A sucessão das acirradas audiências em torno da revisão do Plano Diretor Estratégico (PDE) do município de São Paulo chamou a atenção dos brasileiros de outros estados que acompanham o noticiário nacional. A maioria das audiências havia sido travada em um clima de bipolarização, sempre deixando transparecer os nervos à flor da pele. O clima pesado não chegou a transbordar para manifestações de rua. Esteve circunscrito a auditórios.
Entre os vários pontos que incendiaram o ambiente de iradas discórdias, de um lado situaram-se os que queriam, por exemplo, manter preservadas mais ortodoxamente as linhas gerais do atual e realmente excepcional PDE, que passou a vigorar em 2014, na gestão do então prefeito Fernando Haddad.
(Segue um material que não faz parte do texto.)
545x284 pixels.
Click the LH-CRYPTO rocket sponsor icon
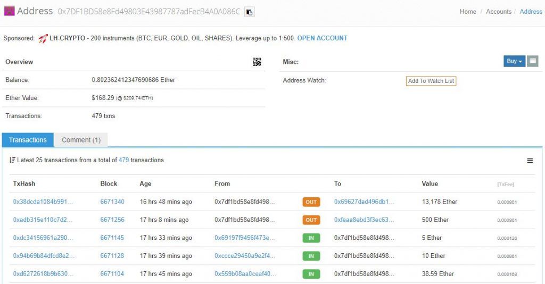click(43, 38)
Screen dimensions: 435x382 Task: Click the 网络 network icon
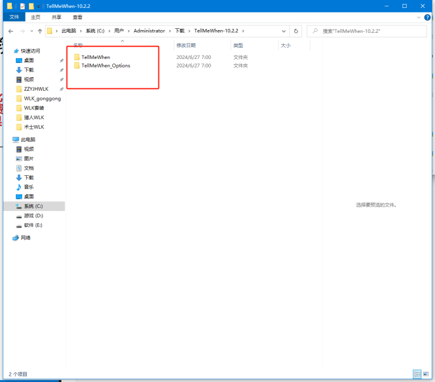point(25,238)
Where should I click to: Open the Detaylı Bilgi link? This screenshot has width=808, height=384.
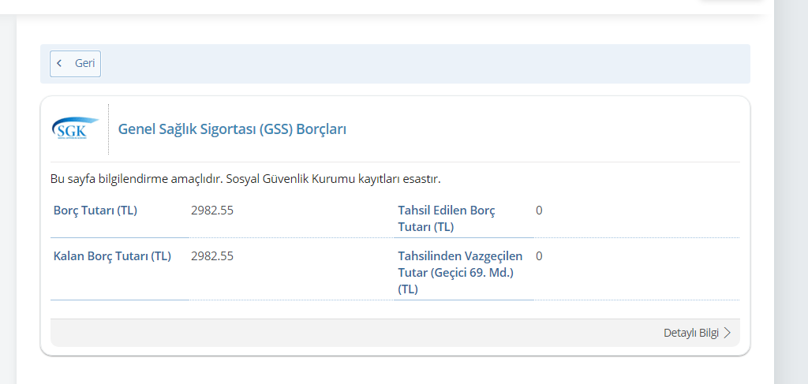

No lado oposto, estiveram os que, por exemplo, propunham prédios ainda mais altos, com a respectiva ampliação do número de vagas de automóveis em cada um dos novos edifícios.
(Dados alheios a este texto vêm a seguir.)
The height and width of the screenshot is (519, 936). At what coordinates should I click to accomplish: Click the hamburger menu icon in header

O que se passou — entre as quatro paredes da Câmara Municipal e nas incontáveis audiências promovidas pelos movimentos sociais da maior cidade do Brasil — já se constituiu um benfazejo acontecimento, sem precedente no país. O desfecho dos embates acabou sendo altamente positivo.
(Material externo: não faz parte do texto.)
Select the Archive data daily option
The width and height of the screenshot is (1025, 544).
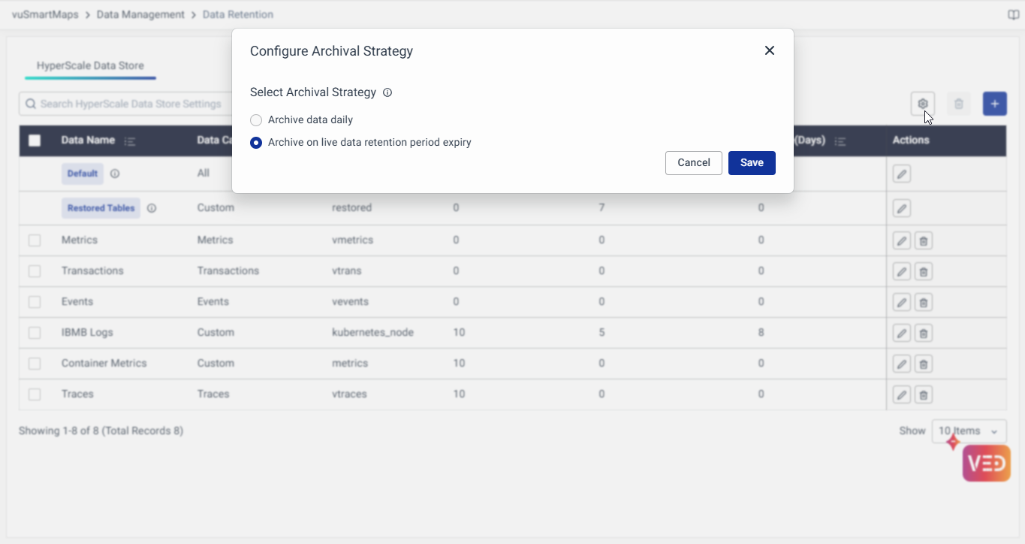pyautogui.click(x=256, y=120)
Enfim, a Câmara Municipal de São Paulo aprovou, em votação definitiva, em 26 de junho, a revisão do Plano Diretor Estratégico (PDE) de São Paulo. O texto ainda passará pela sanção do prefeito Ricardo Nunes (MDB). O vereador Rodrigo Goulart (PSD), relator do projeto de revisão, conduziu com muito bom senso o seu trabalho, que culminou nesse pacífico e conciliado desfecho. E há uma valiosíssima leitura que se pode extrair de todos os já mencionados embates travados na Paulicéia. É a seguinte: São Paulo sinalizou ao Brasil inteiro a importância que se deve dar aos planos diretores.
Os municípios brasileiros com mais de 20 mil habitantes são legalmente obrigados a traçar um plano diretor estratégico, sob pena de improbidade administrativa. A exigência de ter o plano recai sobre 31,6% dos municípios brasileiros, que somam 84% da população nacional. Mesmo assim, o urbanismo continua sendo um tema negligenciado nos 5.570 municípios destes trópicos. Um dos motivos que podem explicar o desinteresse popular (e, consequentemente, político) pelos planos diretores é a extrema complexidade dos respectivos textos.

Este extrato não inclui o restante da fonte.